Darnell Stapleton entered Monday night's game to start the second half at right guard in place of injured Kendall Simmons. At the time, the Steelers were losing 13-3. They rallied for a 20-13 lead and beat the Baltimore Ravens in overtime.
What, Stapleton was asked, did he do to turn that game around?
"Game changer! Game changer!" Starks shouted at Stapleton.
"How DID you turn it around?" Roethlisberger asked before shouting the question to the rest of the locker room.
"See what you started?" Stapleton said to the reporter. "You're getting me in trouble. You're a troublemaker."
But Stapleton IS a game changer. He did it in college. Rutgers hadn't played in a bowl game in 27 years until Stapleton transferred there to play center in 2005. And in 2006, Stapleton led Rutgers to an amazing 11-2 record.

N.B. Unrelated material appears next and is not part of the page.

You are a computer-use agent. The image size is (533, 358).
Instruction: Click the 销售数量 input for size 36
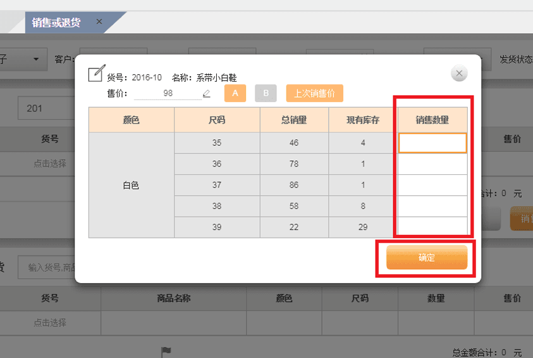click(x=432, y=164)
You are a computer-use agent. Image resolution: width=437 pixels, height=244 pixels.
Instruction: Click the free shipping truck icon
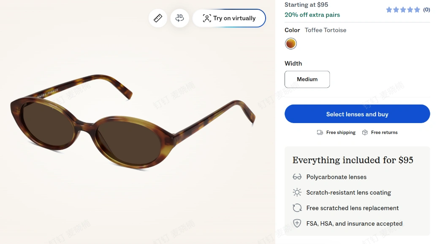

Stapleton wasn't drafted, but made the Steelers as a free agent in 2007, and he didn't see his first action on the offensive line until Monday night, when he rallied the Steelers to a win.
"No, the offense turned it around," Stapleton said. "We had a nice little talk from our quarterback, who's our leader, and that helped the offense pick it up in the second half."
Stapleton was thrown into the fire against Haloti Ngata and the 310-pound Stapleton stopped the 350-pounder in his tracks. Or something like that.
"I know I'm not 350 pounds, but I can hold my own," Stapleton said. "It went all right. He's a load and I think I held my own."
But Stapleton must win a competition this week against Trai Essex to keep the job. Essex is a five-year vet who's started five games, including the playoff game last year against Jacksonville. He's played only left tackle in those games, but has practiced at both guard spots and both tackle spots the last two years. At 6-4, he's a few inches taller than Stapleton and at a listed 324 is at least 15 pounds heavier. He also drew raves at training camp as one of the team's most improved players as he filled in at left guard for injured Chris Kemoeatu.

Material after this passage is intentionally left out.